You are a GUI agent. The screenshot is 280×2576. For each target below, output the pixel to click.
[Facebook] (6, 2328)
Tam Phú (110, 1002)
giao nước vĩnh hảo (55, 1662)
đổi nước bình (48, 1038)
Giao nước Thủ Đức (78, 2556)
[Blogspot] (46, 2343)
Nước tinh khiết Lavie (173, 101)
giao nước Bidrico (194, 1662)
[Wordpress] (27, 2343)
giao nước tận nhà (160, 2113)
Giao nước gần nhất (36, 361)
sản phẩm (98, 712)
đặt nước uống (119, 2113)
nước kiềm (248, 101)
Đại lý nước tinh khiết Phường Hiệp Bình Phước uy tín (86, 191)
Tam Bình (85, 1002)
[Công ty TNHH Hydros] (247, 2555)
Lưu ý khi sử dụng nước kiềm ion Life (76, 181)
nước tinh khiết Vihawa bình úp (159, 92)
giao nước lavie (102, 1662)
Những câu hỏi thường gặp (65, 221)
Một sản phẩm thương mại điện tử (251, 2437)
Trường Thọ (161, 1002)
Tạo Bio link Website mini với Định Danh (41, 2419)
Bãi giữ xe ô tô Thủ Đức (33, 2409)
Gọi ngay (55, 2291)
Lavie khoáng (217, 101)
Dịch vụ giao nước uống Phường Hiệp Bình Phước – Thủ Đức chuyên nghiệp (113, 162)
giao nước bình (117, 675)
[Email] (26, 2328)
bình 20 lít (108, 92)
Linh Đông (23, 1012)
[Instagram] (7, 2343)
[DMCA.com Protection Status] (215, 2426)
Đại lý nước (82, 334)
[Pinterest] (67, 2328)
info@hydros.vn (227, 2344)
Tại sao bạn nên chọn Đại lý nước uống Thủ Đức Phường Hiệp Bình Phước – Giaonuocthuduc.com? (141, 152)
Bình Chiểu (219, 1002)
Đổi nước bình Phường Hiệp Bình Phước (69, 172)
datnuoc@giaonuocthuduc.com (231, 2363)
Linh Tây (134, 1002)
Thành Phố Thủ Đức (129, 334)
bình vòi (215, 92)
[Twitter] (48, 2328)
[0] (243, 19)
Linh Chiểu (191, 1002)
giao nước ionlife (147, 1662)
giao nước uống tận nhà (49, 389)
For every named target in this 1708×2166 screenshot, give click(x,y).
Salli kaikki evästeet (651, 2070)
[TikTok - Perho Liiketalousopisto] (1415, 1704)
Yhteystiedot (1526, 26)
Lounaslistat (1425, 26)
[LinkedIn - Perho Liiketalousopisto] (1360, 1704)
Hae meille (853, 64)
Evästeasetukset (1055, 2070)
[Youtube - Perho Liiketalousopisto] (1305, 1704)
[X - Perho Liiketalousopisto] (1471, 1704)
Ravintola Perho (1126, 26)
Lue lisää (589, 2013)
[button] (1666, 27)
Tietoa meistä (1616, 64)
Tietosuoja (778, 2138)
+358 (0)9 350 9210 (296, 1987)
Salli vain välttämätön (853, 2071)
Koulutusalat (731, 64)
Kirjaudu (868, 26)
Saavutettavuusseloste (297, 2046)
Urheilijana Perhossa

→ **WHAT YOU SHOULD DO**: I need each of the entries above printed again exactly.

→ **SOLUTION TO THE PROBLEM**:
You are a GUI agent. The screenshot is 280×2576. For each target below, output the pixel to click.
[Facebook] (6, 2328)
Tam Phú (110, 1002)
giao nước vĩnh hảo (55, 1662)
đổi nước bình (48, 1038)
Giao nước Thủ Đức (78, 2556)
[Blogspot] (46, 2343)
Nước tinh khiết Lavie (173, 101)
giao nước Bidrico (194, 1662)
[Wordpress] (27, 2343)
giao nước tận nhà (160, 2113)
Giao nước gần nhất (36, 361)
sản phẩm (98, 712)
đặt nước uống (119, 2113)
nước kiềm (248, 101)
Đại lý nước tinh khiết Phường Hiệp Bình Phước uy tín (86, 191)
Tam Bình (85, 1002)
[Công ty TNHH Hydros] (247, 2555)
Lưu ý khi sử dụng nước kiềm ion Life (76, 181)
nước tinh khiết Vihawa bình úp (159, 92)
giao nước lavie (102, 1662)
Những câu hỏi thường gặp (65, 221)
Một sản phẩm thương mại điện tử (251, 2437)
Trường Thọ (161, 1002)
Tạo Bio link Website mini với Định Danh (41, 2419)
Bãi giữ xe ô tô Thủ Đức (33, 2409)
Gọi ngay (55, 2291)
Lavie khoáng (217, 101)
Dịch vụ giao nước uống Phường Hiệp Bình Phước – Thủ Đức chuyên nghiệp (113, 162)
giao nước bình (117, 675)
[Email] (26, 2328)
bình 20 lít (108, 92)
Linh Đông (23, 1012)
[Instagram] (7, 2343)
[DMCA.com Protection Status] (215, 2426)
Đại lý nước (82, 334)
[Pinterest] (67, 2328)
info@hydros.vn (227, 2344)
Tại sao bạn nên chọn Đại lý nước uống Thủ Đức Phường Hiệp Bình Phước – Giaonuocthuduc.com? (141, 152)
Bình Chiểu (219, 1002)
Đổi nước bình Phường Hiệp Bình Phước (69, 172)
datnuoc@giaonuocthuduc.com (231, 2363)
Linh Tây (134, 1002)
Thành Phố Thủ Đức (129, 334)
bình vòi (215, 92)
[Twitter] (48, 2328)
[0] (243, 19)
Linh Chiểu (191, 1002)
giao nước ionlife (147, 1662)
giao nước uống tận nhà (49, 389)
For every named target in this 1708×2166 screenshot, give click(x,y).
Salli kaikki evästeet (651, 2070)
[TikTok - Perho Liiketalousopisto] (1415, 1704)
Yhteystiedot (1526, 26)
Lounaslistat (1425, 26)
[LinkedIn - Perho Liiketalousopisto] (1360, 1704)
Hae meille (853, 64)
Evästeasetukset (1055, 2070)
[Youtube - Perho Liiketalousopisto] (1305, 1704)
[X - Perho Liiketalousopisto] (1471, 1704)
Ravintola Perho (1126, 26)
Lue lisää (589, 2013)
[button] (1666, 27)
Tietoa meistä (1616, 64)
Tietosuoja (778, 2138)
+358 (0)9 350 9210 (296, 1987)
Salli vain välttämätön (853, 2071)
Koulutusalat (731, 64)
Kirjaudu (868, 26)
Saavutettavuusseloste (297, 2046)
Urheilijana Perhossa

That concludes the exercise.